**EXERCISE BRIEF**
Pick out and copy every line below that has the word "list".

**EXTRACTED MATERIAL**

--------------------------------------------------

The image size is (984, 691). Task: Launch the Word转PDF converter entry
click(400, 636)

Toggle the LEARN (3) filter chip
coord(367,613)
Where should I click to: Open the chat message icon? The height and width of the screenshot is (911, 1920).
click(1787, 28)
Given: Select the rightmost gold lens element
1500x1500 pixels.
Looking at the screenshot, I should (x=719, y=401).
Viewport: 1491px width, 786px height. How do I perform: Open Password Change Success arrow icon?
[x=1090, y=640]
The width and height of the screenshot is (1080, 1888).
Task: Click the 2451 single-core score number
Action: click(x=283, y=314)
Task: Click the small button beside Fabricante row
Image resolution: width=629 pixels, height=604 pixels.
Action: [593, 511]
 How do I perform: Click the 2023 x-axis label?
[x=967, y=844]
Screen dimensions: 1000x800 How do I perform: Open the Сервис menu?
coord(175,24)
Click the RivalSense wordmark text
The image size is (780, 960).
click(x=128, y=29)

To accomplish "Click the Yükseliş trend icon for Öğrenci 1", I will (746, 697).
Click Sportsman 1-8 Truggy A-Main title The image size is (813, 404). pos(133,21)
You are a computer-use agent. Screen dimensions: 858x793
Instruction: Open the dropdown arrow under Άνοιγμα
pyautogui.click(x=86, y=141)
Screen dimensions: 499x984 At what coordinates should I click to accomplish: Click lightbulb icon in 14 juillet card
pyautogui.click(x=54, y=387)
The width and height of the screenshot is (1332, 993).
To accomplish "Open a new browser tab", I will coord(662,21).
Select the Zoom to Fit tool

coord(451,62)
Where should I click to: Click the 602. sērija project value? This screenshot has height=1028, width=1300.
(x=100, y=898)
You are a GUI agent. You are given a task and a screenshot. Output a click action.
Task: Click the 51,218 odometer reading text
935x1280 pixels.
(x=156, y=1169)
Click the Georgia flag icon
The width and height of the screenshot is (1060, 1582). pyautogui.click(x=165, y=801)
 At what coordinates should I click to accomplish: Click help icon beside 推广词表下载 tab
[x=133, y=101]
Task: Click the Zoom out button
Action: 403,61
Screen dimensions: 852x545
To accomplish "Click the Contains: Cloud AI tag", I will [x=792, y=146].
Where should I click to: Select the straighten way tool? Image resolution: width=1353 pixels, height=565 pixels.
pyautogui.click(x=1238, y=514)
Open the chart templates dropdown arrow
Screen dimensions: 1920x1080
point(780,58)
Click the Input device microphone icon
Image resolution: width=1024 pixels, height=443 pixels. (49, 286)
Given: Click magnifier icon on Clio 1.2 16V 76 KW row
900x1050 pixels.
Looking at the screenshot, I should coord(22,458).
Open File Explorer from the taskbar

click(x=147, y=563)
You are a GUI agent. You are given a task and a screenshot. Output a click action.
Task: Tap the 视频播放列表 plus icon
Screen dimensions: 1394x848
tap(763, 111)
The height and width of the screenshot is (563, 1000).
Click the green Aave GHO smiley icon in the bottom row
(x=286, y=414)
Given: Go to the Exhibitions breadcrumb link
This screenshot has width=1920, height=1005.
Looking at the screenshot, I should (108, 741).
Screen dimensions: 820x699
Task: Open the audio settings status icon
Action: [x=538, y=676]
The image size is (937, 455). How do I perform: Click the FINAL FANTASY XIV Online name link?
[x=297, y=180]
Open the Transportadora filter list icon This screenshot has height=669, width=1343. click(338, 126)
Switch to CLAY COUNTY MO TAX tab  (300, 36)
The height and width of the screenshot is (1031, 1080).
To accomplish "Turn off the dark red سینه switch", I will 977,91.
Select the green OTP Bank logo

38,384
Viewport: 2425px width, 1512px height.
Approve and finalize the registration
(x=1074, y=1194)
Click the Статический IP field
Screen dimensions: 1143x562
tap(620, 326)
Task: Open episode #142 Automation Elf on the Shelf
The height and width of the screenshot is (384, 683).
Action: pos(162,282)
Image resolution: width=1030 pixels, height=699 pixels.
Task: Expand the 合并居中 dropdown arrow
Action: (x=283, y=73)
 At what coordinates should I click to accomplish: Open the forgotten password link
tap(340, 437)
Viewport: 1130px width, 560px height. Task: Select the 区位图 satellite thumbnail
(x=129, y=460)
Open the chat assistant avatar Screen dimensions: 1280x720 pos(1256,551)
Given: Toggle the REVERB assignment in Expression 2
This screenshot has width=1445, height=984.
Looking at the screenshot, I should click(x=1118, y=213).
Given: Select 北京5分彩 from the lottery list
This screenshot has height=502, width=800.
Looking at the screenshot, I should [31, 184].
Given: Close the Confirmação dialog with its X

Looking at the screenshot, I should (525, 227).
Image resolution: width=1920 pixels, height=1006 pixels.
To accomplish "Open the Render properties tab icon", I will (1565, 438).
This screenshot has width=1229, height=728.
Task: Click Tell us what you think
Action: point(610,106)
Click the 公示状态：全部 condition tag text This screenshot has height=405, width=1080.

--------------------------------------------------

**WRITTEN SOLUTION**
Open the Transportadora filter list icon This screenshot has height=669, width=1343. click(338, 126)
Given: Select 北京5分彩 from the lottery list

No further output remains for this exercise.